Retype all of the data shown below, keeping every character the same.

Records from a data collection:
◇ ◇ ◇ ◇
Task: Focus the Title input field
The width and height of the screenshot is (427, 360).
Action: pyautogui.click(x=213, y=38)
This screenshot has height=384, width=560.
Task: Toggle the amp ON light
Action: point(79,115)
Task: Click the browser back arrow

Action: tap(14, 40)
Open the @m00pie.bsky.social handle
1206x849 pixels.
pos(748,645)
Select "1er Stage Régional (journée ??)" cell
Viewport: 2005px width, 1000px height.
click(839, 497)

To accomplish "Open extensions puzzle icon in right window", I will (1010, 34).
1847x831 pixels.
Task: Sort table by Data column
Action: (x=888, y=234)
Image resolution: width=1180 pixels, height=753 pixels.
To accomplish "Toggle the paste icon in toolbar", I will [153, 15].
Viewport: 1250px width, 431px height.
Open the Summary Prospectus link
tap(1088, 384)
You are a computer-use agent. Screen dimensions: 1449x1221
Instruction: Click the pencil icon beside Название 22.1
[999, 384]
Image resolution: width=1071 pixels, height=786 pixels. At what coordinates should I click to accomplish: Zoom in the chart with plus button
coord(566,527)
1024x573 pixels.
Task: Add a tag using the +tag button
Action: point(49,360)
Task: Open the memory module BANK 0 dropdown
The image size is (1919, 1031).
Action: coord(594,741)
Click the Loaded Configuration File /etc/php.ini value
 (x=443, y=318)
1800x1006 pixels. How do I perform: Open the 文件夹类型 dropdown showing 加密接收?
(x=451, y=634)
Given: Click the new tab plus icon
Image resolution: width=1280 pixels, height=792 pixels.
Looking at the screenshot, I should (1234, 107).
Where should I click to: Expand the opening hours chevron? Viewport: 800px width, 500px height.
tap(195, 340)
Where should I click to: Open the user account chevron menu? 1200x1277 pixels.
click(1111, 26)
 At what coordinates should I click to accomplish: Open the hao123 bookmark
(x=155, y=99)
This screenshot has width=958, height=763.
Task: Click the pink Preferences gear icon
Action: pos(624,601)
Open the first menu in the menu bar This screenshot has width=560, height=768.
◇ ◇ ◇ ◇
Result below:
Task: Focus the Title input field
The width and height of the screenshot is (427, 360).
Action: pyautogui.click(x=213, y=38)
This screenshot has height=384, width=560.
Task: Toggle the amp ON light
Action: point(79,115)
Task: Click the browser back arrow

Action: tap(14, 40)
Open the @m00pie.bsky.social handle
1206x849 pixels.
pos(748,645)
Select "1er Stage Régional (journée ??)" cell
Viewport: 2005px width, 1000px height.
click(839, 497)

To accomplish "Open extensions puzzle icon in right window", I will (1010, 34).
1847x831 pixels.
Task: Sort table by Data column
Action: (x=888, y=234)
Image resolution: width=1180 pixels, height=753 pixels.
To accomplish "Toggle the paste icon in toolbar", I will [153, 15].
Viewport: 1250px width, 431px height.
Open the Summary Prospectus link
tap(1088, 384)
You are a computer-use agent. Screen dimensions: 1449x1221
Instruction: Click the pencil icon beside Название 22.1
[999, 384]
Image resolution: width=1071 pixels, height=786 pixels. At what coordinates should I click to accomplish: Zoom in the chart with plus button
coord(566,527)
1024x573 pixels.
Task: Add a tag using the +tag button
Action: point(49,360)
Task: Open the memory module BANK 0 dropdown
The image size is (1919, 1031).
Action: coord(594,741)
Click the Loaded Configuration File /etc/php.ini value
 (x=443, y=318)
1800x1006 pixels. How do I perform: Open the 文件夹类型 dropdown showing 加密接收?
(x=451, y=634)
Given: Click the new tab plus icon
Image resolution: width=1280 pixels, height=792 pixels.
Looking at the screenshot, I should (1234, 107).
Where should I click to: Expand the opening hours chevron? Viewport: 800px width, 500px height.
tap(195, 340)
Where should I click to: Open the user account chevron menu? 1200x1277 pixels.
click(1111, 26)
 At what coordinates should I click to accomplish: Open the hao123 bookmark
(x=155, y=99)
This screenshot has width=958, height=763.
Task: Click the pink Preferences gear icon
Action: pos(624,601)
Open the first menu in the menu bar This screenshot has width=560, height=768.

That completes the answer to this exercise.